Ketika Rencana Massal Penguburan Korban COVID-19 di Maladewa Justru Meminggirkan Para Muslim di Sri Lanka
NFM Fahim, yang bayinya berusia 20 hari juga dikremasi minggu ini, mengatakan dia "sangat terpukul" oleh tindakan tersebut. "Saya tidak tega menerima abu," kata pria berusia 38 tahun itu. “Luka saya akan mulai sembuh hanya jika mereka mengakhiri kremasi paksa.”
Putra Fahim, Syekh, termasuk di antara 19 korban COVID-19 Muslim yang dikremasi oleh pemerintah Sri Lanka atas keinginan keluarga mereka minggu ini. Tindakan itu dilakukan setelah Mahkamah Agung negara itu menolak petisi yang menentang kebijakan kremasi pada 1 Desember. Pengadilan tidak memberikan alasan atas tindakan tersebut.
Fayaz Joonus, salah satu pemohon, menyebut kebijakan tersebut “menyedihkan dan traumatis”. Dia menambahkan: "Sri Lanka adalah satu-satunya negara di dunia yang memaksa Muslim untuk mengkremasi orang mati."

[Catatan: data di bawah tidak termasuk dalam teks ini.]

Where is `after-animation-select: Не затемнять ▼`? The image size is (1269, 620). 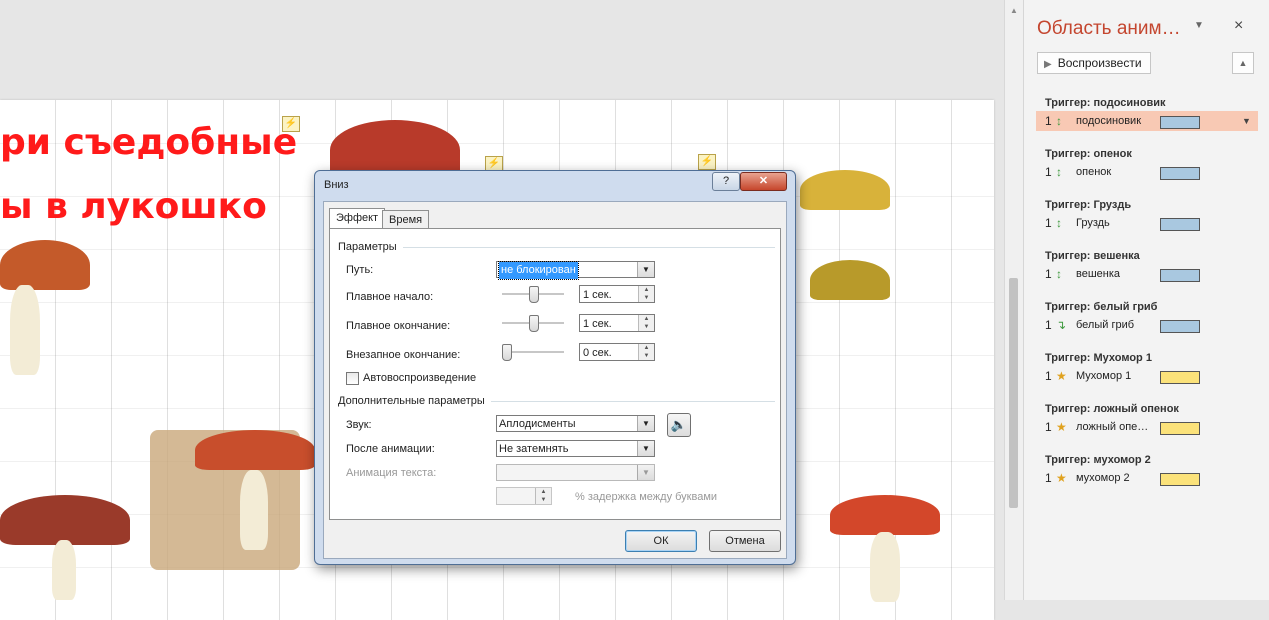
after-animation-select: Не затемнять ▼ is located at coordinates (576, 448).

Sekitar 55 dari 157 COVID-19 Sri Lanka yang tewas adalah Muslim, menurut otoritas kesehatan. Negara ini telah mencatat total 34.121 kasus sejak awal pandemi.
Bulan lalu, Hanaa Singer, koordinator PBB untuk Sri Lanka, memohon kepada pemerintah Sri Lanka untuk merevisi pendiriannya tentang kremasi dan mengizinkan "penguburan yang aman dan bermartabat bagi korban COVID-19".
“Saya khawatir bahwa tidak mengizinkan penguburan berdampak negatif pada kohesi sosial dan yang lebih penting, juga dapat berdampak buruk pada tindakan untuk menahan penyebaran virus karena dapat membuat orang enggan mengakses perawatan medis ketika mereka memiliki gejala atau riwayat penyakit. kontak, "katanya dalam sebuah surat.